- TASK INSTRUCTIONS -
What is the number of lines in the data below that contain "will"? Reply with the number only.

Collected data
+ + +

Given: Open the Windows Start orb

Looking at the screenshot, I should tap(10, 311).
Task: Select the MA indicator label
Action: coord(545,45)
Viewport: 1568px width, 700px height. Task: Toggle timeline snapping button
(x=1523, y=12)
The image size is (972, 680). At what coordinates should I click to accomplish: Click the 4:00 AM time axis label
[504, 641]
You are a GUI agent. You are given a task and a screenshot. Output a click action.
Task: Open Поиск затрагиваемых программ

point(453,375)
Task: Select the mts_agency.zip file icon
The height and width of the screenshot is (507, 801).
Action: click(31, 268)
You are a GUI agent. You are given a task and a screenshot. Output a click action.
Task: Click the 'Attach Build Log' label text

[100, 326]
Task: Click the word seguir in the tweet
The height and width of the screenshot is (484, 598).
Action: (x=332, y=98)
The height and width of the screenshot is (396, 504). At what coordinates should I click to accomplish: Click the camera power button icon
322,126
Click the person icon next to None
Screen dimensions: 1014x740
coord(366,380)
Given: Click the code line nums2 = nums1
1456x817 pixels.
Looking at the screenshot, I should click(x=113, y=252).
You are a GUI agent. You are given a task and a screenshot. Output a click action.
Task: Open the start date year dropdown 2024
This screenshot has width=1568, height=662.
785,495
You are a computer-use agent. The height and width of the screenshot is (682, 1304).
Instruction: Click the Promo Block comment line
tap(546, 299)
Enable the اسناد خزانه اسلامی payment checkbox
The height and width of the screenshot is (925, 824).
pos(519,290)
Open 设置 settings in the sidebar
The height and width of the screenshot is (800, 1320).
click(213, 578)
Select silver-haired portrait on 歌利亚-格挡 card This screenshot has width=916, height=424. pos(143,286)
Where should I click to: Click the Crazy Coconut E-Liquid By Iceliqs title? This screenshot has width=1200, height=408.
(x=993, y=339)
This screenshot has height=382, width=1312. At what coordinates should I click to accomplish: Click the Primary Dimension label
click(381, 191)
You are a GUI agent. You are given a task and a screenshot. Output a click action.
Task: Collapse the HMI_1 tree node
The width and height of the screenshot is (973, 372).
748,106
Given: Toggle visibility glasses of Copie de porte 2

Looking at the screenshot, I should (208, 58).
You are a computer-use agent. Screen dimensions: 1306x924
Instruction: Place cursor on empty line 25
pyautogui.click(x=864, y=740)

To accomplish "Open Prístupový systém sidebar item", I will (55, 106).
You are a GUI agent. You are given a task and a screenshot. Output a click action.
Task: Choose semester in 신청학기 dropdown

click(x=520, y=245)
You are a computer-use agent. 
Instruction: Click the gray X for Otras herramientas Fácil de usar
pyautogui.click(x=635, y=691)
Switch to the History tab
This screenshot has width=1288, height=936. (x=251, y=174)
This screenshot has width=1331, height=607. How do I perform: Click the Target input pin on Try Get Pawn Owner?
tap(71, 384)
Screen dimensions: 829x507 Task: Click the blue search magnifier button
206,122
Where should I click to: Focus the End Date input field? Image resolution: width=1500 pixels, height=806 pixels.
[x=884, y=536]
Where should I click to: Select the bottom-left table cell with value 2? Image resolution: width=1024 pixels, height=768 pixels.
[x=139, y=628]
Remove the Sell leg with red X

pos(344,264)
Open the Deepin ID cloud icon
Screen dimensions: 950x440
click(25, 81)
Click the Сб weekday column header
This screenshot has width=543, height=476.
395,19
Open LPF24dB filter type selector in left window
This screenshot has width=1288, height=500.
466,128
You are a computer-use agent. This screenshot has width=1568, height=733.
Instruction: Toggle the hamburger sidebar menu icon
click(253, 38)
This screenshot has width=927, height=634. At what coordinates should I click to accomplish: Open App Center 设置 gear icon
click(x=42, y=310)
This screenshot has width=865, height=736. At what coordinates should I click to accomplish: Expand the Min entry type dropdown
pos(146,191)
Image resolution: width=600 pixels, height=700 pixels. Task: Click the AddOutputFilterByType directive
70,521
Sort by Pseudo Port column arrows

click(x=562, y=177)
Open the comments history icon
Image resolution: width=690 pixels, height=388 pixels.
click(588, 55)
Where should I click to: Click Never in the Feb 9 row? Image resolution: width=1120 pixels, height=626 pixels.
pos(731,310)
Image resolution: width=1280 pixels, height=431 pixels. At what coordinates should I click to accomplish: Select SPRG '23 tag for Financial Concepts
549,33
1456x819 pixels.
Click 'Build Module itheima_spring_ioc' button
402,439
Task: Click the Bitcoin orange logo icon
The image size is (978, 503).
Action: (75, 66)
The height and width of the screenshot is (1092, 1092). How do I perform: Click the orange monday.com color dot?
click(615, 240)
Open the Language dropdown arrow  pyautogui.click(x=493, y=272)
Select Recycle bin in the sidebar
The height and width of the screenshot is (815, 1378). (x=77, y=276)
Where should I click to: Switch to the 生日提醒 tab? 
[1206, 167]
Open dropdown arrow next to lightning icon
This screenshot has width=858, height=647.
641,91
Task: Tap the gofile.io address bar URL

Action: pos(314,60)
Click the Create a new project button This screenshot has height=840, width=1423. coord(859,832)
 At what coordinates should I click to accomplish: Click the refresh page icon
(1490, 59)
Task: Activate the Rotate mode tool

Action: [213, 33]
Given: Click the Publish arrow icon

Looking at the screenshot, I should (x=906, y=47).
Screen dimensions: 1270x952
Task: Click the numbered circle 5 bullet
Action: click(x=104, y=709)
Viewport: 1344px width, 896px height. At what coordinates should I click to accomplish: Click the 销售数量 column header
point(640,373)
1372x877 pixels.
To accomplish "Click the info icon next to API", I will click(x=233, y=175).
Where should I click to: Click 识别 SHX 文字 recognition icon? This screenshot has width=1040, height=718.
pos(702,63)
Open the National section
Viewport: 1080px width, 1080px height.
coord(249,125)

+ + +

- WRITTEN RESPONSE -
2